Saturday, January 19, 2013

When the Going Gets Weird, the Weird Turn Pro -- Maybe as a Lower Round Pick Though

As it turns out, Brent Musberger was babbling about the wrong player's girlfriend during the BCS Championship Game. Of course, it would've been very difficult for the director to get a liveshot of the really newsworthy one.

No apologies for frivolity. Anyone who hasn't been avidly following the story of Manti Te'o's imaginary dead girlfriend has no tabloid in their soul. Anyone who hasn't laughed about the story at least once has no soul, period.

Te'o's relationship with a person who didn't exist is in fact the perfect tabloid story and makes me very sad I'm not working at the Herald this week (a sentiment I seldom hold anymore). It's strange as can be, most of its interest is of the prurient variety, and best of all, nobody got seriously hurt, so wisecracking and cynicism are not just acceptable, they're mandatory. How fitting that Deadspin, which boasts of its lack of redeeming social value, broke the story in the first place.

Oh, yes, Te'o got humiliated. He'll get over it, probably when he signs that first NFL contract. The sports journalists I have seen opining that teams will avoid Te'o in the draft because he's weirded them out are as delusional as he was.

Other than that, who took a fall here? ESPN? Sports Illustrated? Notre Dame? I daresay those three worthy institutions can stand the gaff. Sports fans laugh at or bitch about all three of 'em on a regular basis anyhow. Te'o hurt no one but himself.

Te'o's tale is infinitely more fascinating than the week's other big tabloid sports brouhaha. At bottom, Lance Armstrong's life is not news in the sense of "new." Ruthless megalomaniac does anything to get ahead is a familiar story in American sports, not to mention life.

But here we have a "scandal" (that's what they're calling it on Late Edition, TMZ, etc.) which is a victimless crime except that the victim helped perpetrate it. This doesn't happen every day, let alone in the regimented world of football. Who isn't ready to devour news of an All-American (literally) boy hero who turns out to be either a twisted charlatan or a twisted sad and lonely guy.
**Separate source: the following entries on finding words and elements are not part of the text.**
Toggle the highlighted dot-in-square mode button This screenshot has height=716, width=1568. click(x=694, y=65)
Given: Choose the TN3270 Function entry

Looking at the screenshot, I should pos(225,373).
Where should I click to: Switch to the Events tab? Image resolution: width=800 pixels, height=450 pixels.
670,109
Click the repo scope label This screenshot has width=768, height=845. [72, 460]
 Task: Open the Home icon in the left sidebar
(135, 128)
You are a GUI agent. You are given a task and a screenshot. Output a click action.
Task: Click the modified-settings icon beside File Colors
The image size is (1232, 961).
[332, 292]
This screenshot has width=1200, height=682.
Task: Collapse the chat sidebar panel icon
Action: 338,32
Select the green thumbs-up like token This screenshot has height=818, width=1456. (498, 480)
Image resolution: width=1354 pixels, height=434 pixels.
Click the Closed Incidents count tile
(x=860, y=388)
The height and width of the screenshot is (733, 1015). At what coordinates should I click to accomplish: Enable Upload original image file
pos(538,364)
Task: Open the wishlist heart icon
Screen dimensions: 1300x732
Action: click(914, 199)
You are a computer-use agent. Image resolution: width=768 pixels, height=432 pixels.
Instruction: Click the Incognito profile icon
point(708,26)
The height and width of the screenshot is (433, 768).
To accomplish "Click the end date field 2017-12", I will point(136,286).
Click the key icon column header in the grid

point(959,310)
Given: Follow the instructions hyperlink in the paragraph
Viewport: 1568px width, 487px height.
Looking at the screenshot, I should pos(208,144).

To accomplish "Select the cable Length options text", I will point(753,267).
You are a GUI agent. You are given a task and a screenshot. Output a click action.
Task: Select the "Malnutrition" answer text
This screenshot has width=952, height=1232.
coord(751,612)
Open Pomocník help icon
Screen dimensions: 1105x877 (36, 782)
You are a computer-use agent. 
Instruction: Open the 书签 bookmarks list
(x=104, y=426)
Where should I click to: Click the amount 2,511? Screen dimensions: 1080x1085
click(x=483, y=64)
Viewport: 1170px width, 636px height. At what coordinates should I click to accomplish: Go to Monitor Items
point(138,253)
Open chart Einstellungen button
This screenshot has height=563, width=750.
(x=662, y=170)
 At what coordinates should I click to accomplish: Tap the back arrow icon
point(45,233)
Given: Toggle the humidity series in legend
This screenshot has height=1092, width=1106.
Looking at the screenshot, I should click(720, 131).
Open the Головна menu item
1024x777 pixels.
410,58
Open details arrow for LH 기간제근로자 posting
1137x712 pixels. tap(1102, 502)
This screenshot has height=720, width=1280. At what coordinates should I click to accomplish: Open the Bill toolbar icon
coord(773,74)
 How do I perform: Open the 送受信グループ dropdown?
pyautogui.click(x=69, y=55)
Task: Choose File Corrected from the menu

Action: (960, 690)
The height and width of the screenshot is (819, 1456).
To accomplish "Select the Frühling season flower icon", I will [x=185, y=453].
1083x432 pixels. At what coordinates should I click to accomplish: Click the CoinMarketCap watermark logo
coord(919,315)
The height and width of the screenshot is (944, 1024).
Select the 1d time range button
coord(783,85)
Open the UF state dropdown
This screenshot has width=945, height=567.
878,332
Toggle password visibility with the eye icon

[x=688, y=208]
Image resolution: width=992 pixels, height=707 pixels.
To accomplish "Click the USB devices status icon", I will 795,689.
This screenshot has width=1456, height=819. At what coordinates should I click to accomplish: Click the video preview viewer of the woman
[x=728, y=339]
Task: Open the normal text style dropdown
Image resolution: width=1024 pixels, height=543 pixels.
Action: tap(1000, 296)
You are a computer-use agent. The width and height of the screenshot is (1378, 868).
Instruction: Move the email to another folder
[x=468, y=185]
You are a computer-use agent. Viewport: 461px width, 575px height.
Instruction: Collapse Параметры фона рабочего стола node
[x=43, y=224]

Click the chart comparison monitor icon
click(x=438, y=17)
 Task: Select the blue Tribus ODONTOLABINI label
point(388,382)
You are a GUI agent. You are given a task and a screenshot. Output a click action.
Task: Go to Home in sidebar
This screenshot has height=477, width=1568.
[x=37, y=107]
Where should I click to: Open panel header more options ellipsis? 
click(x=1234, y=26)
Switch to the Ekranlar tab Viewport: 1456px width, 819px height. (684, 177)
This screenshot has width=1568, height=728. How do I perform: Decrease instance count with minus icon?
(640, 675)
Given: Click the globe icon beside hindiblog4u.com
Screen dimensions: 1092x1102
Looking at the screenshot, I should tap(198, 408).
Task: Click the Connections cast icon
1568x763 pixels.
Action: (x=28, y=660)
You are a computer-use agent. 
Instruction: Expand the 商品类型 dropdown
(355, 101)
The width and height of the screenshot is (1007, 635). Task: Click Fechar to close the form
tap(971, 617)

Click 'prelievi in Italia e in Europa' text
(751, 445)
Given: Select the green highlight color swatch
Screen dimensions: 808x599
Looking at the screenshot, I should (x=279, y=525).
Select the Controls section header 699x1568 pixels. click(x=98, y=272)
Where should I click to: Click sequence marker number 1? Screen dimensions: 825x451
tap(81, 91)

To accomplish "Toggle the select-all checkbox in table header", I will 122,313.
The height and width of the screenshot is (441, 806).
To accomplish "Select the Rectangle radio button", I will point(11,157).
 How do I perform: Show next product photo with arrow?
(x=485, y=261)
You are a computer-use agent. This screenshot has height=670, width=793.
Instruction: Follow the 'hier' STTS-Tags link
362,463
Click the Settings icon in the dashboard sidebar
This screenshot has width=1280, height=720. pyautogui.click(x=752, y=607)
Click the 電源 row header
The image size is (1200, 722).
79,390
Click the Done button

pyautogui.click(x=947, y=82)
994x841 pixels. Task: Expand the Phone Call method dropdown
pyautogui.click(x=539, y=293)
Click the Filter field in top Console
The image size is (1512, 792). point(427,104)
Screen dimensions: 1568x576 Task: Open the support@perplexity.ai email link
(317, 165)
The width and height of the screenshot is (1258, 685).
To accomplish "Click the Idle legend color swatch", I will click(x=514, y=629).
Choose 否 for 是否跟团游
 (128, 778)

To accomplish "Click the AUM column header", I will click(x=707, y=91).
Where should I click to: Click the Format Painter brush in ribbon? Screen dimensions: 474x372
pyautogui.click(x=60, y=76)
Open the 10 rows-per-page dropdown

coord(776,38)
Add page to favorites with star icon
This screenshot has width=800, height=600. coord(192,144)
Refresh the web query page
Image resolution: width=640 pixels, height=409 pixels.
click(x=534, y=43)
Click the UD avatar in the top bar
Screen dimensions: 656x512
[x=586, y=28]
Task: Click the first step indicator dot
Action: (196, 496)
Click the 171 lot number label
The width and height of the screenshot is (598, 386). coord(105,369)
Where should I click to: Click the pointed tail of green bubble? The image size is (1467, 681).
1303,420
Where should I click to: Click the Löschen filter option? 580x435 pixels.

As late returns trickle in, evidence is mounting that Twisted Sad and Lonely Guy is closer to Te'o's true identity. As far as can be told, which is not very far at all, Te'o was scammed, fell hard for the scam, and in the process picked up the scam like a loose ball and ran down the sidelines of reality with it. Like the people who defended Armstrong for a decade, he believed in his imaginary dying, then dead love because he wanted to. Pathos appealed to some part of his personality so much he'd go to any lengths to wallow in it.

That's really sad, and one hopes that through some means, either his faith, intense therapy, or both, Te'o gets a grip on human relationships with actual humans. The NFL team that drafts him had better be prepared to cope with a linebacker with Issues, and issues other than the absence of anger management that's an occupational hazard of the position.

But since no one was hurt by Te'o's fantasy besides himself, if he can play pro ball, forgiving and forgetting will be his future lot. Well, maybe just forgiving.

I hate to think what song the veterans will make Te'o sing when rookie hazing time rolls around at training camp. Dream, Dream, Dream by the Everly Brothers comes to mind.